---------- SOURCE MATERIAL ----------

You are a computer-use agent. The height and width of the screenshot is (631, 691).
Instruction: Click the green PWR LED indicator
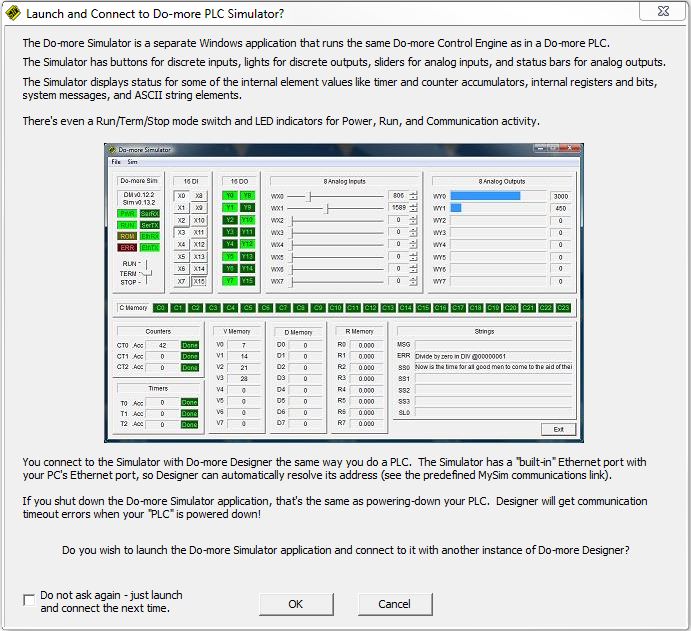[x=127, y=213]
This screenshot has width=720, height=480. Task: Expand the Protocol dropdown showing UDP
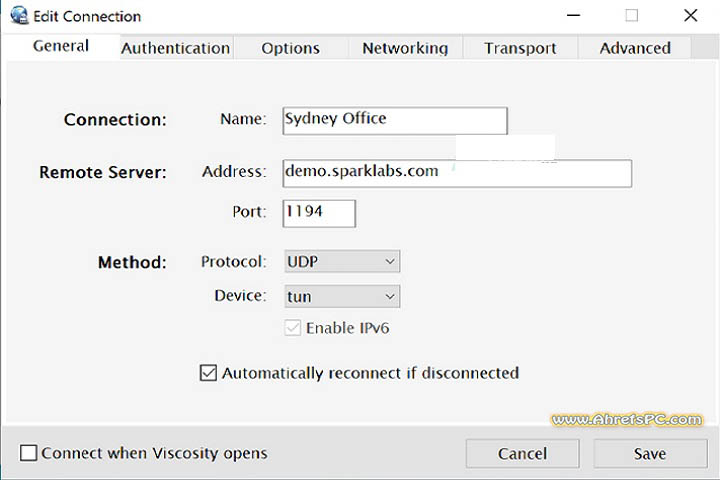point(342,262)
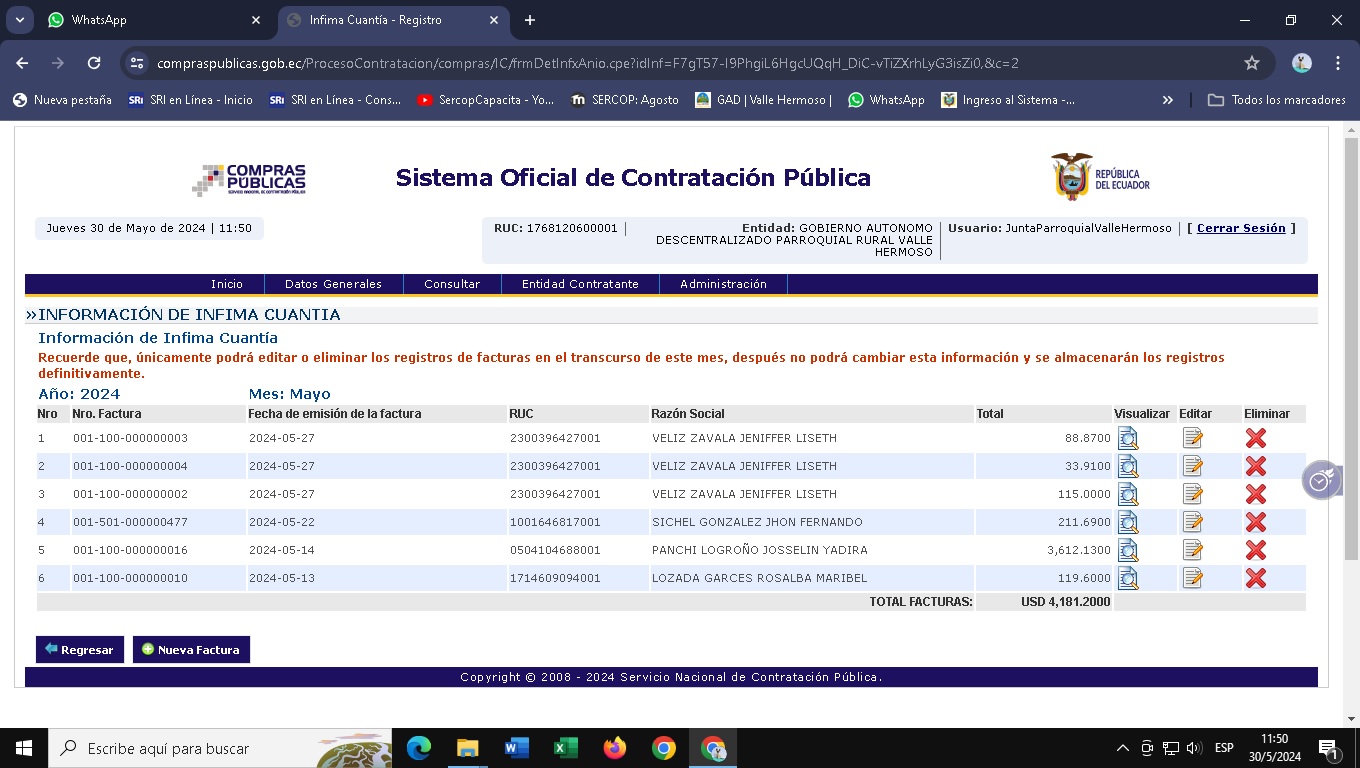The width and height of the screenshot is (1360, 768).
Task: Open the Consultar menu
Action: click(452, 284)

----------

> TASK
All entries should be reproduced exactly; no picture belongs in the result.

> WRITTEN RESPONSE
You are a computer-use agent. The height and width of the screenshot is (631, 691).
Instruction: Click the green PWR LED indicator
[x=127, y=213]
This screenshot has width=720, height=480. Task: Expand the Protocol dropdown showing UDP
point(342,262)
The width and height of the screenshot is (1360, 768).
Task: Open the Consultar menu
Action: click(452, 284)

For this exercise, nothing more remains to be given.